— Assignment —
Find the lines in the listing below that include the word "target", and report how many there are, with nothing more.
◇ ◇ ◇ ◇
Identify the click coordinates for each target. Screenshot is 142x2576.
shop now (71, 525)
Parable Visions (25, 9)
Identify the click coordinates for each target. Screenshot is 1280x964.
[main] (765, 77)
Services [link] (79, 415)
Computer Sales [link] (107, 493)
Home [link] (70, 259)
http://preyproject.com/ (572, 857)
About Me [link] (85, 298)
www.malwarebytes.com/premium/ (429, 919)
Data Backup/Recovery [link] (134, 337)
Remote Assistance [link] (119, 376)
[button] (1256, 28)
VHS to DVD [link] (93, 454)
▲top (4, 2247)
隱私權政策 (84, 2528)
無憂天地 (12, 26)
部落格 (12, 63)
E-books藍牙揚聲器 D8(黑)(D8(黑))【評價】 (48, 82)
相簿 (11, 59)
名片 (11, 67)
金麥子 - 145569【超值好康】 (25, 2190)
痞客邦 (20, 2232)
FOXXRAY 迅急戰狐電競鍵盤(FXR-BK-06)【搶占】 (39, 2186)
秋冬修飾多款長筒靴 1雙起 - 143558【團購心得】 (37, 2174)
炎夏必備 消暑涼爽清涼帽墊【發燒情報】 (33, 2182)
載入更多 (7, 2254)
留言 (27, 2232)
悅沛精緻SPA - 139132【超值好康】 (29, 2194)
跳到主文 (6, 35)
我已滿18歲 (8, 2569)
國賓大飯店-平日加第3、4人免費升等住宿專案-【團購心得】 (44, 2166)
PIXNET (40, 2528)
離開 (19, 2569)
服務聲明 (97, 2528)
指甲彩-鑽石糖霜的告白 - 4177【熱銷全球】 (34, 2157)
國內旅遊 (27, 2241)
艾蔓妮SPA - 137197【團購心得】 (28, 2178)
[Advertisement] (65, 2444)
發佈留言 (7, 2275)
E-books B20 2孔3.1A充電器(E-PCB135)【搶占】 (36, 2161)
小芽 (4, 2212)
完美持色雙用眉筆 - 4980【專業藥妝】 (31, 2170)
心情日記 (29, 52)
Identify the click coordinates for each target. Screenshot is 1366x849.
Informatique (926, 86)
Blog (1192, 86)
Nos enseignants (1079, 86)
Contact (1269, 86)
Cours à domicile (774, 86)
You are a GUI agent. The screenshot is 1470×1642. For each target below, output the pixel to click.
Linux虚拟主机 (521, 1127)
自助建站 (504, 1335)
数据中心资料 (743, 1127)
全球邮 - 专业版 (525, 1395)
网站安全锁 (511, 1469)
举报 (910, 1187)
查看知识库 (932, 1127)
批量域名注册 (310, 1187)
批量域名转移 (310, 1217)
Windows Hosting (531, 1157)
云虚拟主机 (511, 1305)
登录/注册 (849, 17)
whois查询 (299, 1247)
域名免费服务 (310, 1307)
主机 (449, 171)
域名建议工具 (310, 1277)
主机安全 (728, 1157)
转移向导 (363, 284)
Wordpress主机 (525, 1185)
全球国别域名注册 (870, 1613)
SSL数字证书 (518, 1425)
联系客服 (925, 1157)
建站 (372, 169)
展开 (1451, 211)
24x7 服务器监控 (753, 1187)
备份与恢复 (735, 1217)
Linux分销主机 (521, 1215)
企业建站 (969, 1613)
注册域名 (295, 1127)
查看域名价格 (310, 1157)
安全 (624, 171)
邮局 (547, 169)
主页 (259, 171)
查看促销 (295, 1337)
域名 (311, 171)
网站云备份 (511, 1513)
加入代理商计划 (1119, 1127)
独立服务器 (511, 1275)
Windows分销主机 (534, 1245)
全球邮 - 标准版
◇ ◇ ◇ ◇
— Solution to the exercise —
4